▶ **DOCUMENT SECTION**:
[Begin]
The key to shaping the future of work is ORIENTATION

Photo by Plumbe|Pixelio.de

Photo by Plumbe|Pixelio.de

As different the backgrounds and viewpoints were we agreed on one thing: That in order to make sense of what is emerging in the world of work, it is essential that you have an orientation about where you are coming from, where you are now and what you would like to do. Admitted, this is a simple insight. But then it is an insight lots of companies and organizations don’t even have. Fact is most companies and organizations either don’t have time or don’t take the time to reflect their purposes and visions because they too busy handling present challenges. They are so busy that they may not even realize the many ongoing changes around them. This goes well until they are faced with seemingly insurmountable challenges, e.g., an increasing turn-over rate in their workforce, new competitors entering the market, disruptive innovation destroying existing business models, etc. Trying to cope with these challenges with established tools of the past may work but are is likely to be doomed given that these tools and processes have prevented to embrace change in the first place.

Rapid change

Photo by Dr. Stephan Barth | Pixelio.de

Photo by Dr. Stephan Barth | Pixelio.de

The market place and world of work are changing at a rapid and increasingly faster pace. Technology does one part and yet it is only one out of many factors. Especially millenials are less likely to stay at a company for their whole working life. They want more than just a job. They demand jobs that have meaning and they can identify with, where they can make a difference, and a job giving them enough space and time for other activities. Change is a natural, it is a given and they may even got accustomed to this VUCA (volatile, uncertain, complex and ambiguous) world. At the same time millenials as well as everyone who is aware of the VUCA world needs orientation. And this is the chance for companies and organizations to shape the future: providing orientation for its people.
[End]
▶ **AIM**: Reproduce the passage on orientation in the world of work word for word, starting at "Rapid change" and ending after "for its people.".

▶ **SUPPLIED ENTRIES**:
[Begin]
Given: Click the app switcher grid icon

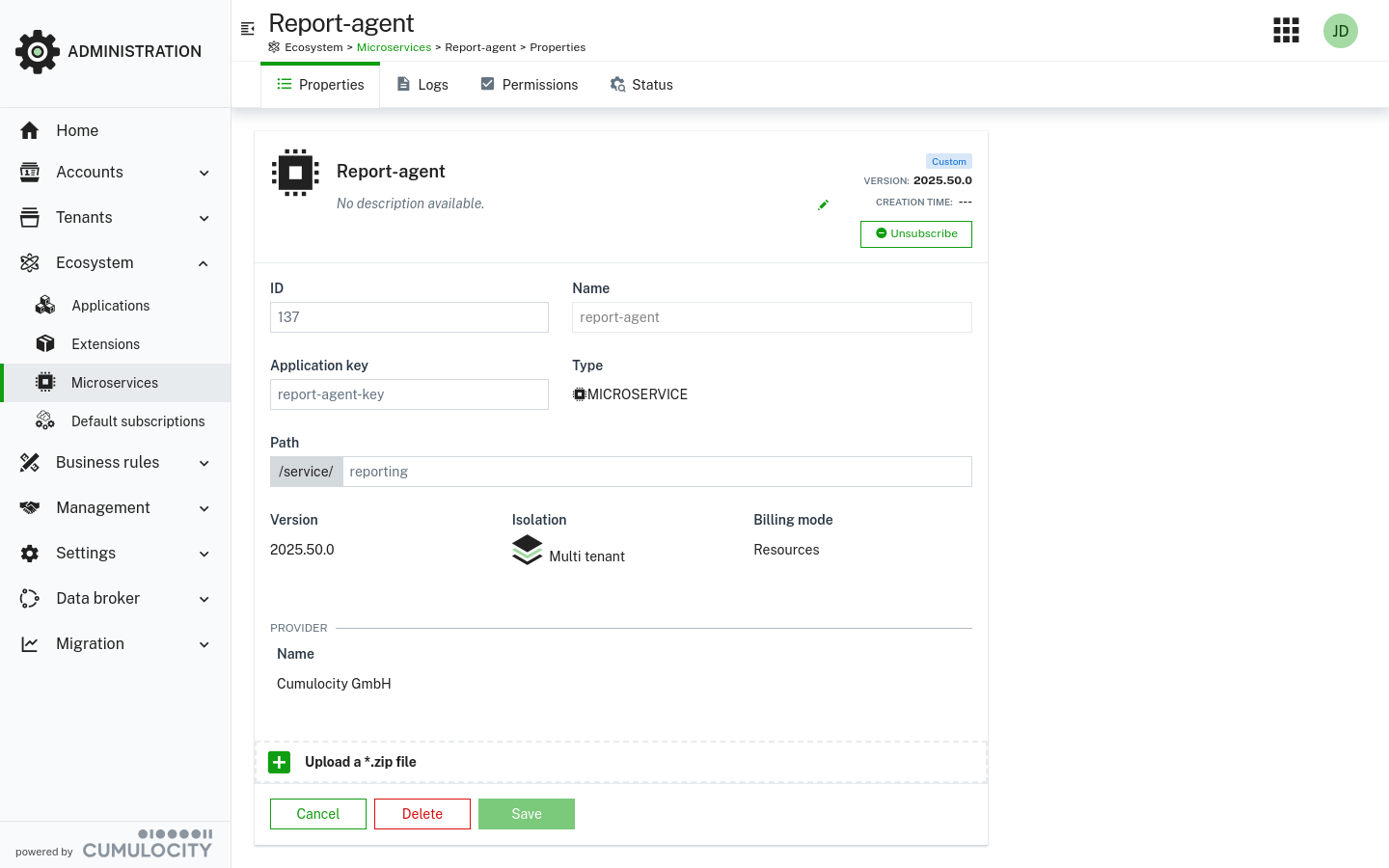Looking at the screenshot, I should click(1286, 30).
[End]
[Begin]
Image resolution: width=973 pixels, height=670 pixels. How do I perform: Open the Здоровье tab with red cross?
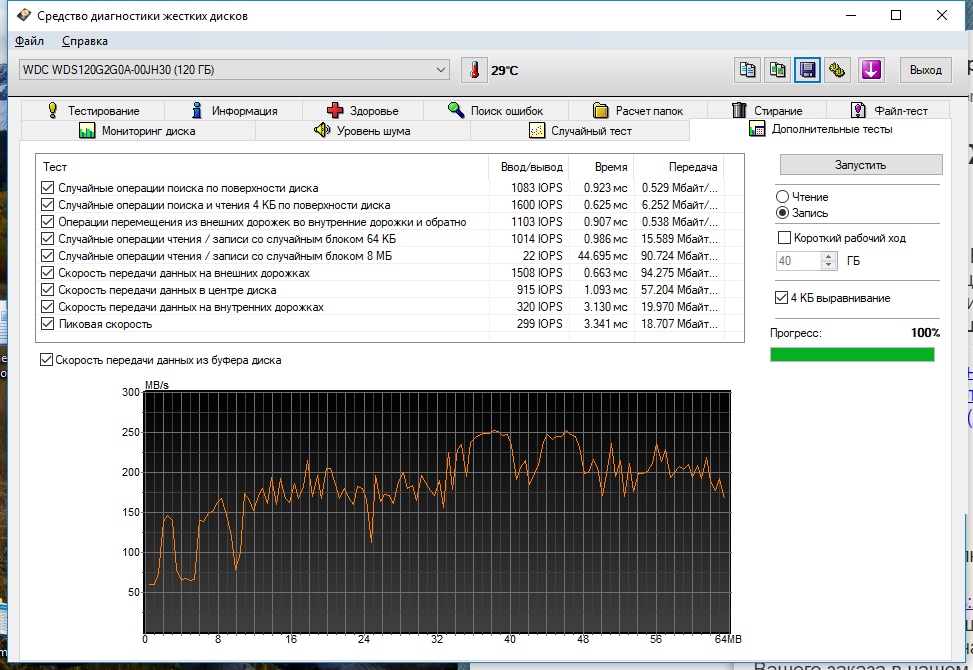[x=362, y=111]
[End]
[Begin]
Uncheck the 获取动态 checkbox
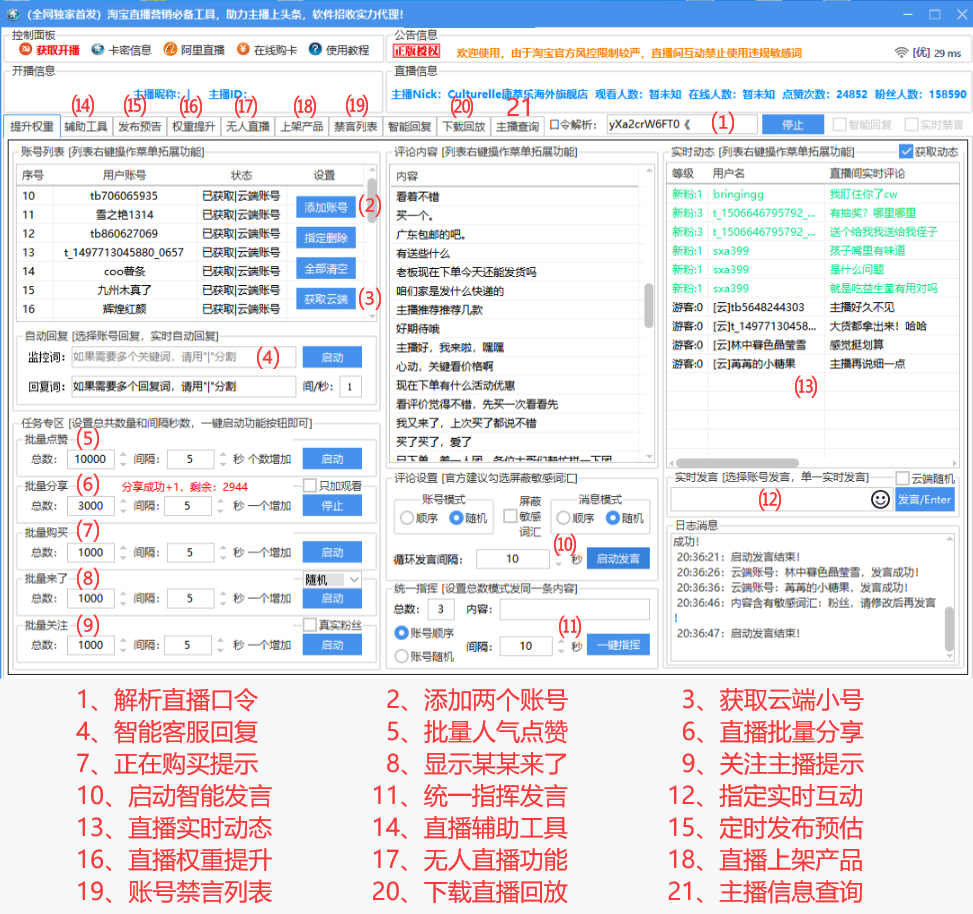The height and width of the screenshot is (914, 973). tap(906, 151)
[End]
▶ **CORRECT RESULT**:
Rapid change

Photo by Dr. Stephan Barth | Pixelio.de

Photo by Dr. Stephan Barth | Pixelio.de

The market place and world of work are changing at a rapid and increasingly faster pace. Technology does one part and yet it is only one out of many factors. Especially millenials are less likely to stay at a company for their whole working life. They want more than just a job. They demand jobs that have meaning and they can identify with, where they can make a difference, and a job giving them enough space and time for other activities. Change is a natural, it is a given and they may even got accustomed to this VUCA (volatile, uncertain, complex and ambiguous) world. At the same time millenials as well as everyone who is aware of the VUCA world needs orientation. And this is the chance for companies and organizations to shape the future: providing orientation for its people.